Looking at the five year chart I wouldn't call today's situation normal. TED
spread is at 2 now and it's been at 4.5 at the peak of the crisis, at 1
throughout last year and at 0.5 before that. Better than worst, but worse than
any other recent time since 1987.

Much of the interbank trust sits on the health of the mortgages, and whether
the worst in there is priced in or not is unclear. I have couple of arguments
towards the worst being still ahead - a) while subprime ARMs are over, option
ARMs have not begun to reset yet[1] b) mortgages issued later in the bubble
were of lower quality than early mortgages(accroding to my common sense) c)
it's unclear when synthetic mortgages come due - it's possible that they have
already fallen apart (hence the acute crisis of trust) or they might be the
last shoe to drop.

And treasuries are only secure if dollar is secure.
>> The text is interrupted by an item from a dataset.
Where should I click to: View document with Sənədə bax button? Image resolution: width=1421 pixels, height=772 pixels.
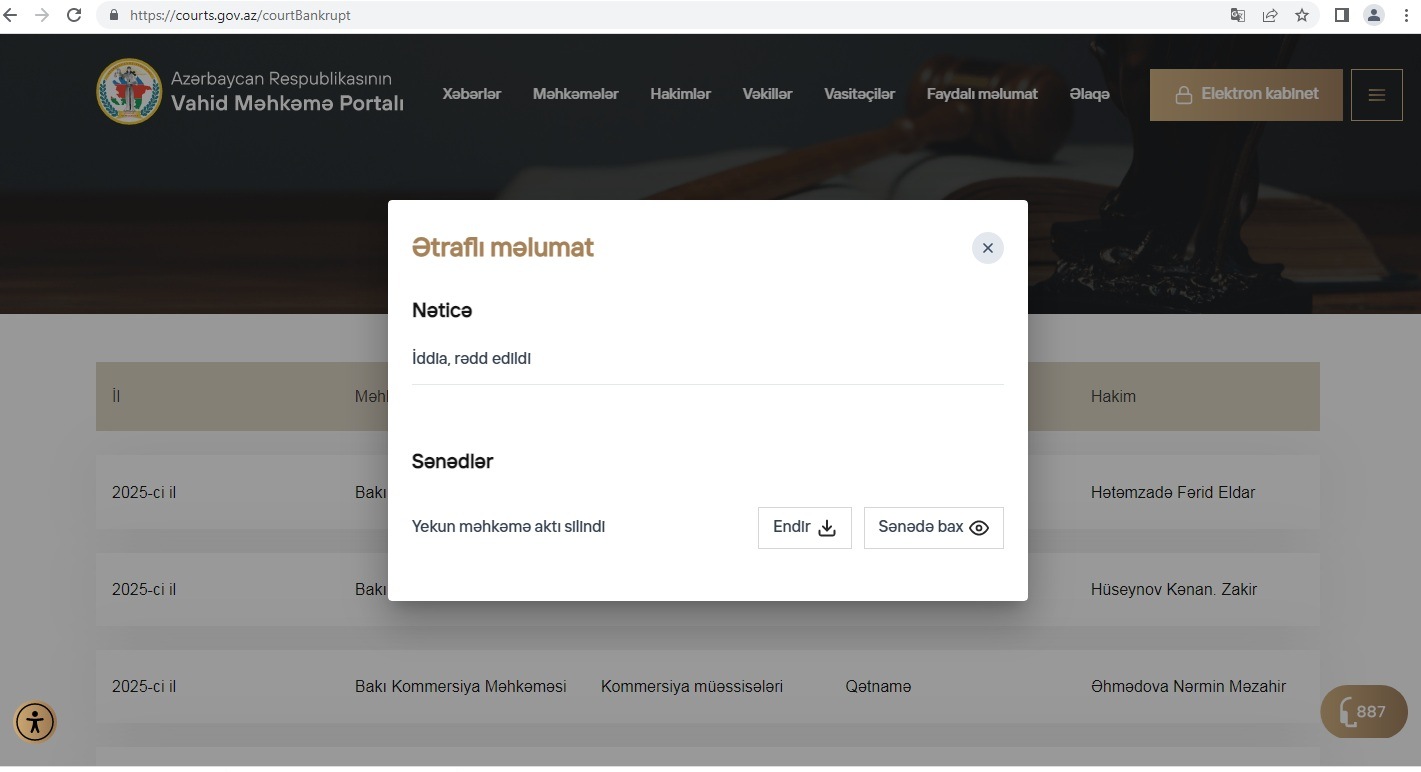coord(933,528)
The recen run-up in dollar
has no fundamnetals behind it other than delveraging, so once that's over it's
bound to tank pulverising the real wealth stored in the treasuries. It's a fun
time - I can't think of _any_ safe assets right now.

[1] see chart in here: <http://www.marketoracle.co.uk/Article5047.html>

------
DenisM
People got their HELOCs taken away and their credit card limits slashed and
shopping is still up. Makes no sense...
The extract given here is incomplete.